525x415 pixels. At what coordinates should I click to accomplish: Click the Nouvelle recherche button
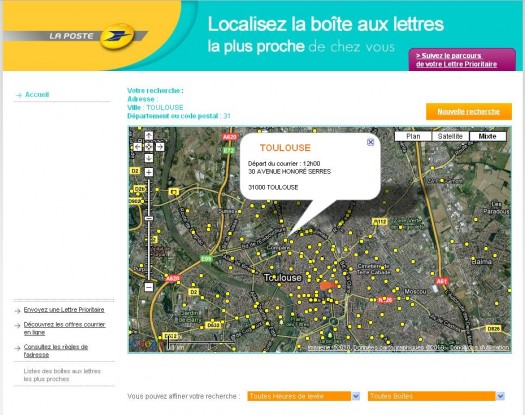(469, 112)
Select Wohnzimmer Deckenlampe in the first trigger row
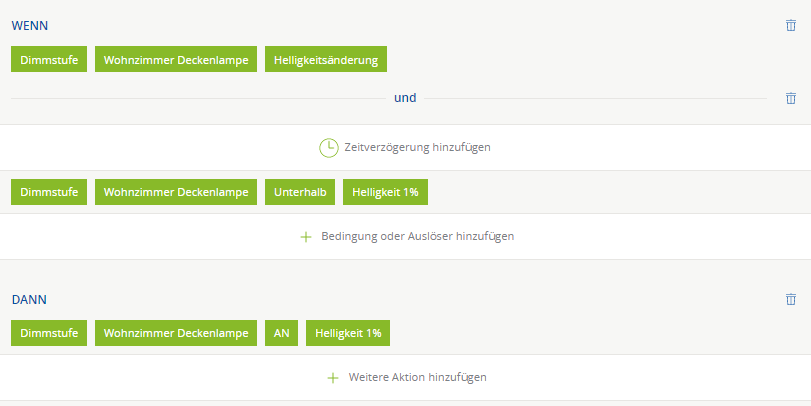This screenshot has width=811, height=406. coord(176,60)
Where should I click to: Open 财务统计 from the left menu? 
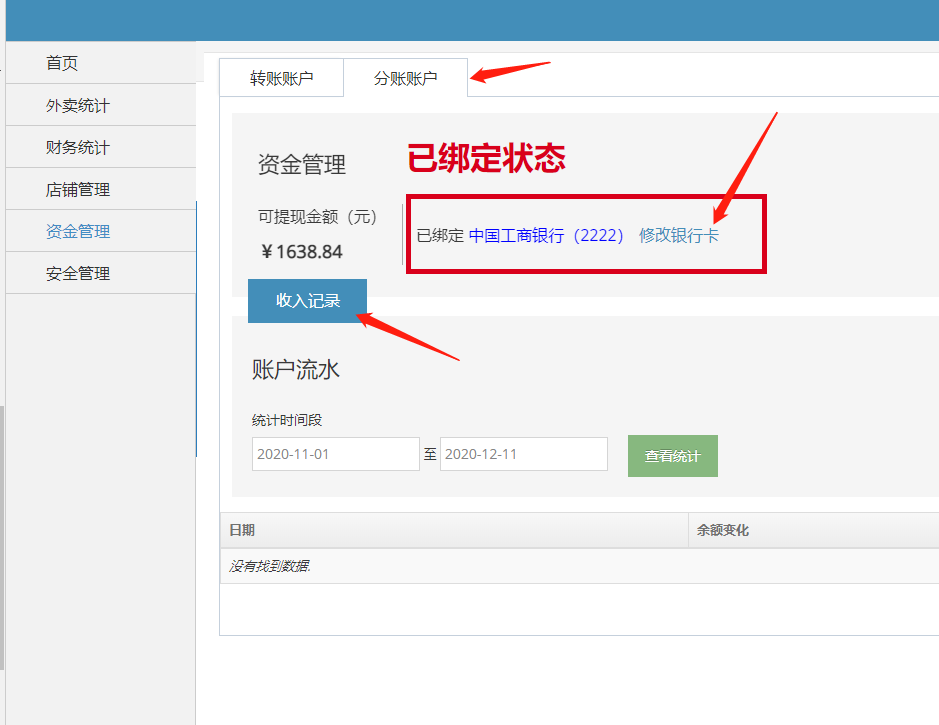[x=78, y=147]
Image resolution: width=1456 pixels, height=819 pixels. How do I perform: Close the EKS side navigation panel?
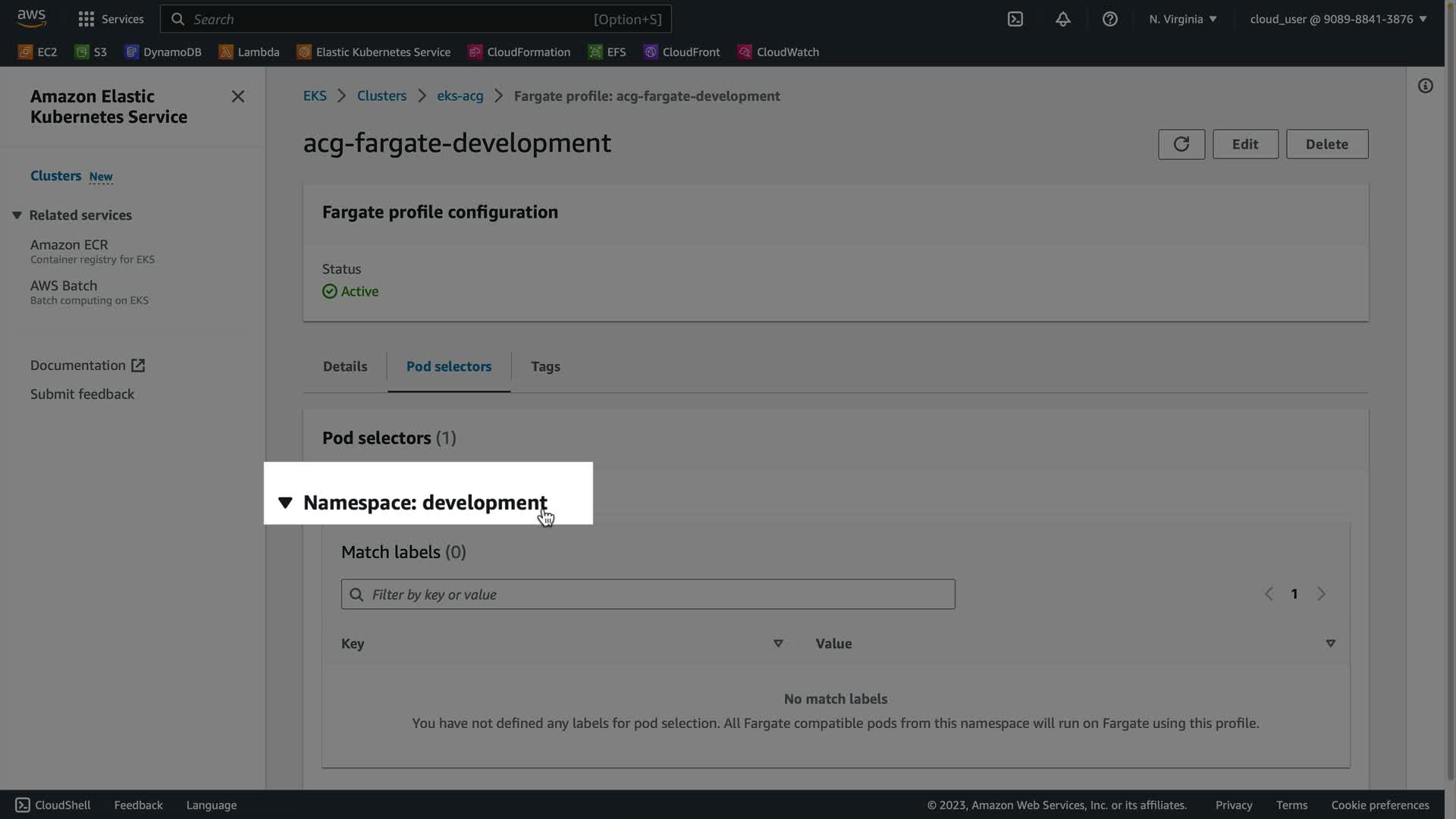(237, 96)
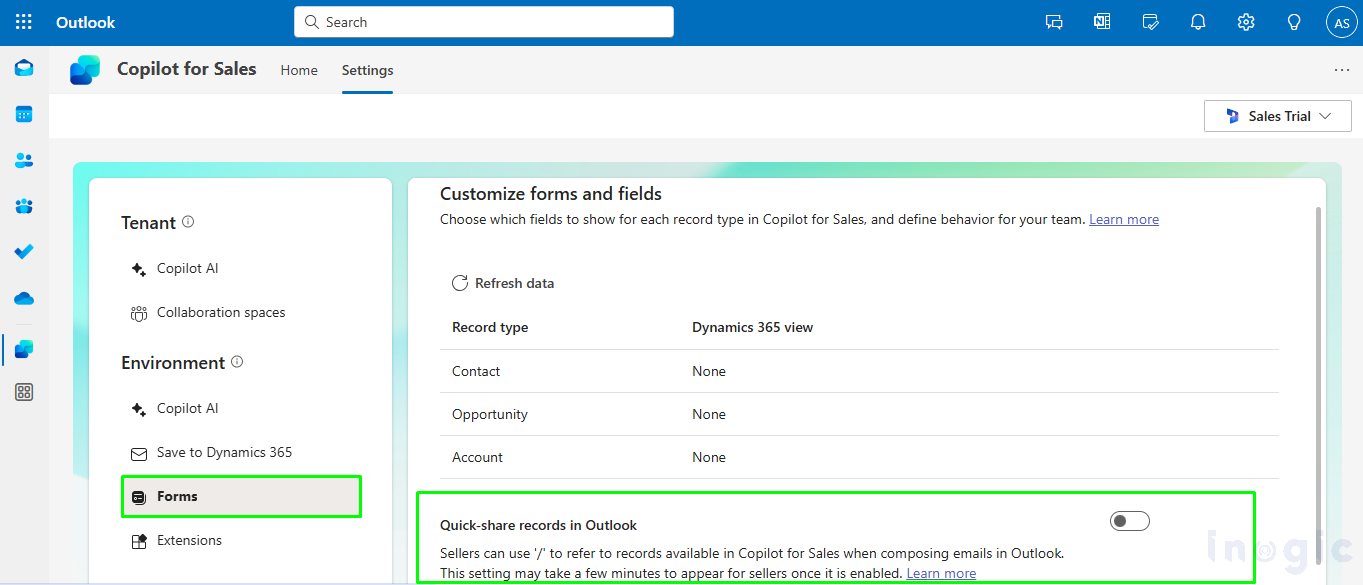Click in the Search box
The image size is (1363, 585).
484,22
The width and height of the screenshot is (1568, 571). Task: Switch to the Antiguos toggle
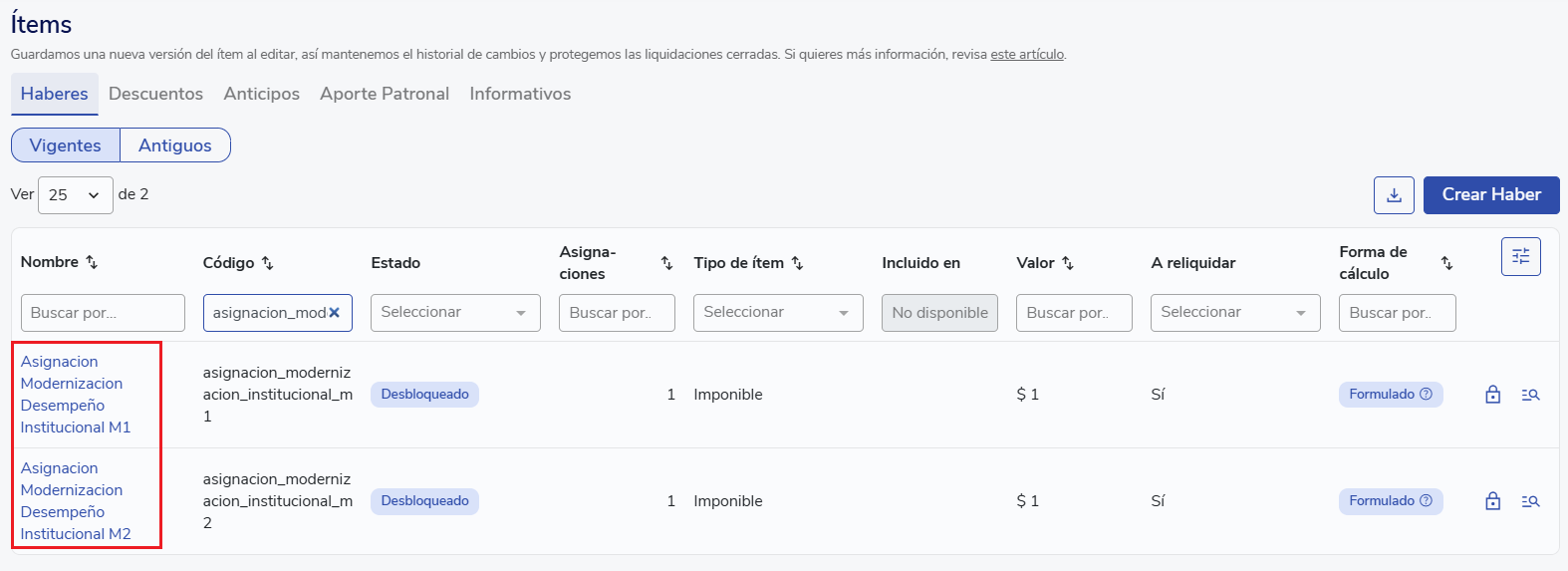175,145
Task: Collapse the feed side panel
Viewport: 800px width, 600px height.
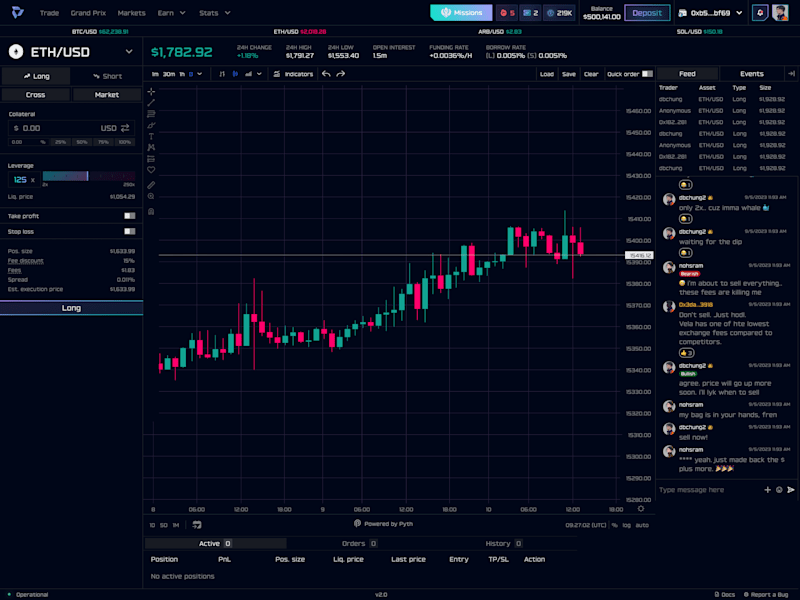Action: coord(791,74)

★ ★ ★ ★ ★

What needs to be done: Copy every one of the entries above word for word, omitting the pictures.

Task output:
525x415 pixels. At what coordinates should I click to accomplish: Click the Nouvelle recherche button
(469, 112)
Select Wohnzimmer Deckenlampe in the first trigger row
This screenshot has width=811, height=406. coord(176,60)
Where should I click to: Open 财务统计 from the left menu? 
[x=78, y=147]
Image resolution: width=1456 pixels, height=819 pixels. How do I perform: Close the EKS side navigation panel?
(237, 96)
Click in the Search box
The image size is (1363, 585).
484,22
The width and height of the screenshot is (1568, 571). Task: Switch to the Antiguos toggle
175,145
Task: Collapse the feed side panel
Viewport: 800px width, 600px height.
Action: coord(791,74)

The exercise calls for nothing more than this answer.